Conn Center Professor and Chemistry Professor Team Win DOE Grant

September 24, 2020

For the third time this year, Dr. Joshua Spurgeon, Theme Leader for Solar Fuels at the Conn Center for Renewable Energy at Speed School of Engineering, has been awarded a sizable competitive grant from a federal agency for his research. The current grant, funded by the Department of Energy (DOE) is $1 million, in addition to a $250,000 cost share award. Dr. Craig Grapperhaus, Professor and Chair of the University of Louisville Chemistry Department, has also been named as a co-collaborator on the grant.

The project, entitled, “Electrochemical Reduction of Flue Gas CO2 to Commercially Viable C2 – C4 Products,” is working towards converting waste CO2 stream into C2-C4 chemicals through an electrochemical reduction route.

Spurgeon said, “The goal of the project is to take carbon dioxide (CO2), which is essentially waste emission gas contributing to harmful greenhouse gases and climate change, and use an electrochemical process to break it down and try to make new products out of it,” he said. “We are trying to create chemicals that are valuable and you can sell on the market.”

Spurgeon said the grant monies will allow the two researchers to expand their CO2 reduction research, pick up an additional graduate student and two post-docs and solidify their collaboration.

“We can now take something we were doing on our own as a low level collaboration and really ramp it up to a serious group effort,” said Spurgeon. “We have a chance to make a much bigger dent in the field now,” he said.

Grapperhaus said he and Spurgeon began to collaborate on research more than two years ago, and published papers together previously. “Our (chemistry) group started getting into ‘catalyst for carbon dioxide reduction’ research, and given Josh’s expertise in this area, we started to collaborate in earnest at that point,” he said.

Spurgeon believes recent success in grant funding is due to numerous factors. “Interest in CO2 reduction funding has increased dramatically in the last five to six years,” he said. “In addition, we’ve matured a bit and gotten some more results, and we’ve done better at refining the way we write to different granting agencies, which has helped a lot,” he said. “Last but not least, bringing in the right kind of team was key for this grant, with Craig and me together bringing different strengths to the table,” he said.

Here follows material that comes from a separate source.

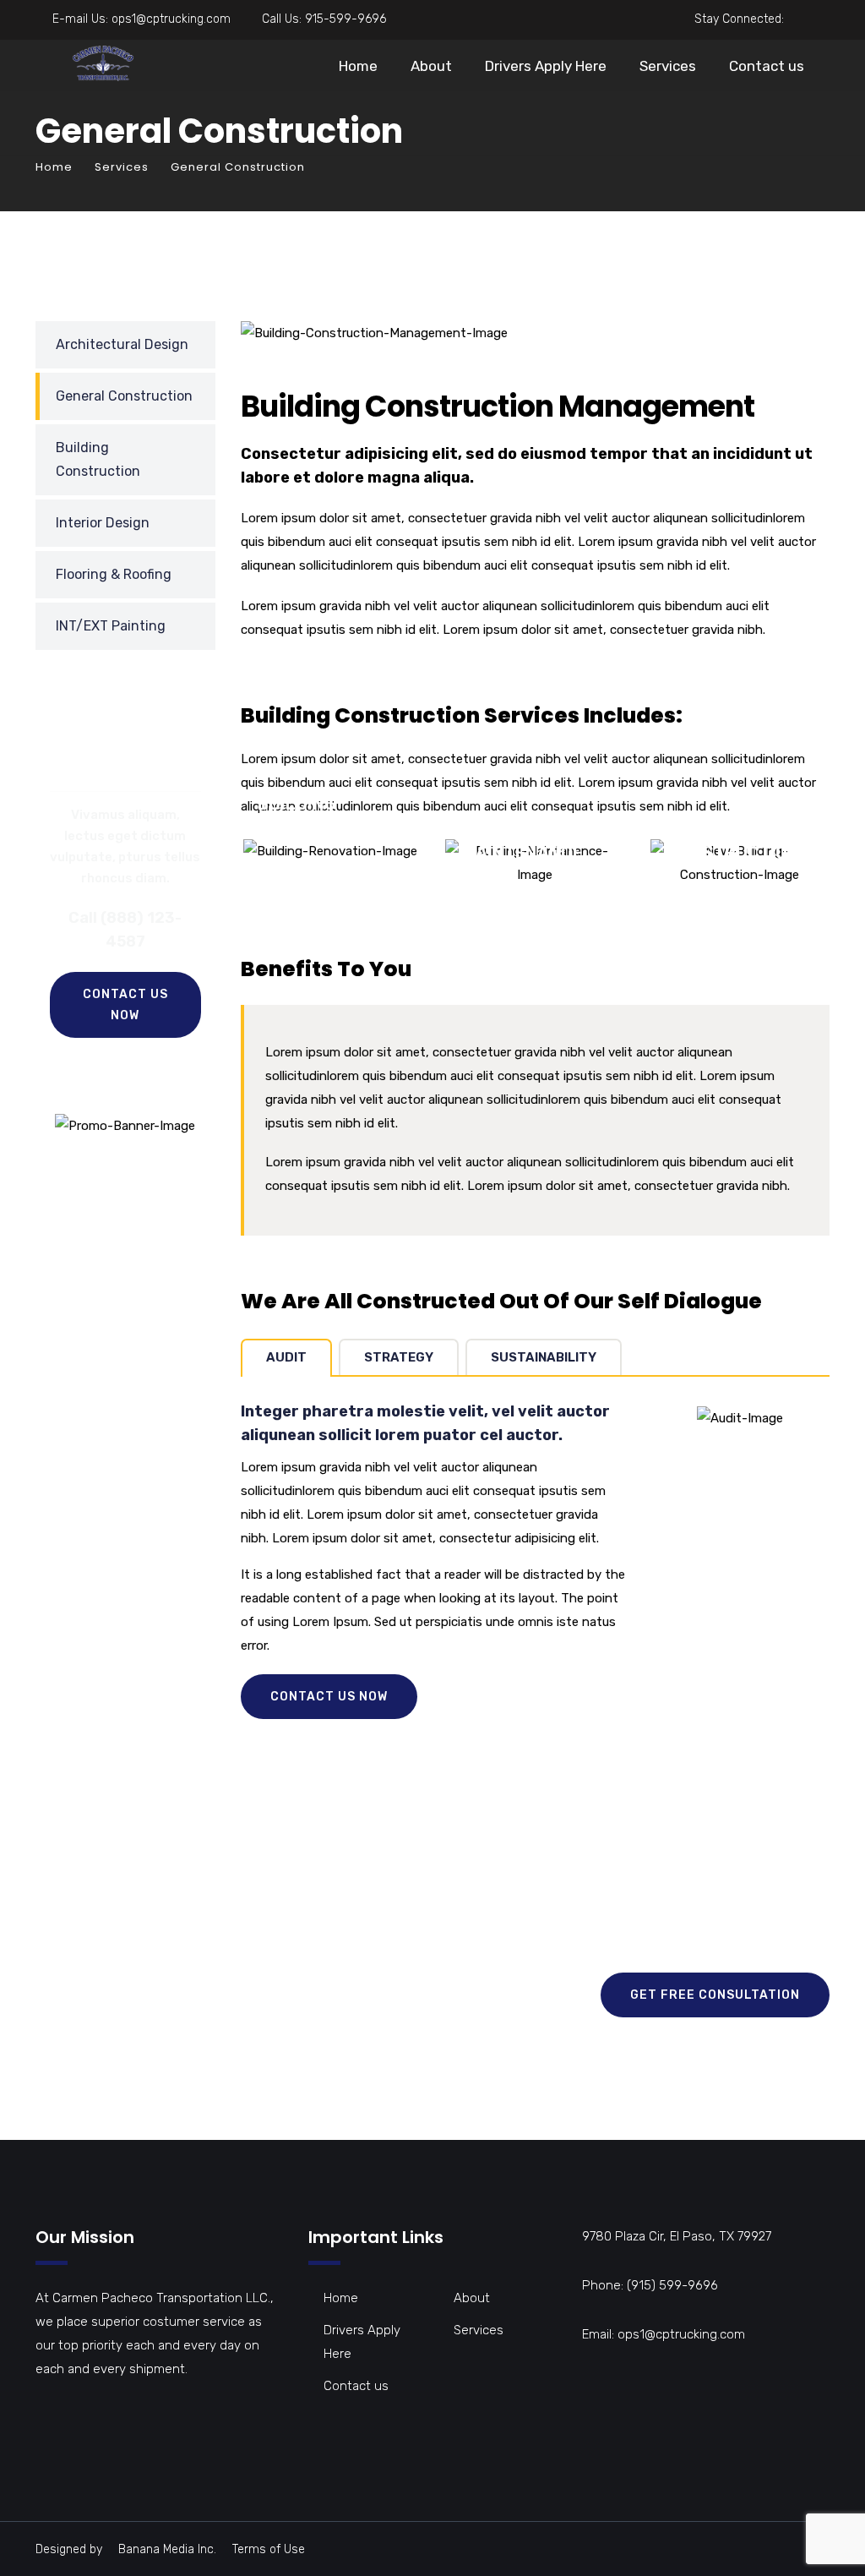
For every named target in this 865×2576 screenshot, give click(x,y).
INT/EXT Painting (111, 626)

The project has also gotten support from a former Speed School student. One of Spurgeon’s previous undergrad researchers, Nolan Theaker, is now a PhD student at University of North Dakota. Theaker, who is a research engineer with the Institute for Energy Studies there in ND, sought out his former professor for collaboration.

Spurgeon said the University of North Dakota has significant expertise working in fossil fuel utilities, including partnerships with coal-fired power plants. “For our project, the goal is to try to take CO2 emissions from a fossil fuel power plant and turn that into something valuable, to create economic value for what is otherwise a problem,” said Spurgeon. “Having that partnership with North Dakota, who has access to actual flue gas from a utility, and their own experience in analyzing that kind of thing; that gave us another major strength for this proposal,” said Spurgeon. “Ultimately, we are taking what is a problematic pollutant, and making it a feed stock for a valuable chemical synthesis,” he said.

In the highly competitive field of renewable energy, Grapperhaus said that in trying to design their catalyst system they wanted to make something practical that can be done on a large scale.  “If you hit that mark, you’re really transforming the field,” he said. “But even the steps along the way – what we learned about the process and about how to design the catalyst – it can all then be applied within the field in other systems,” he said.

A key, said Grapperhaus, is understanding that the idea of capturing carbon, sequestering and burying it, is not really a solution. “It’s just sweeping the problem under the rug,” he said. “But if you can use that to make products that feed back in to the stream, then you’re completing a cycle.” Spurgeon added,” This work is giving an economic driver to get industries to adopt these kinds of things.”

Andrew Marsh, Assistant Director at Conn Center, said that the pair’s novel way of treating flue gas and trying to create products from it fits within a larger realm of CO2 capture research that is trying to translate a harmful substance into something that could be helpful.  “All this research helps to establish the understanding that at the Conn Center, what we do in the lab is not just novel chemistry and interesting chemical engineering. While it certainly is that, there is also a definite impact all these things are designed to address that fits into the very fabric of our lives.”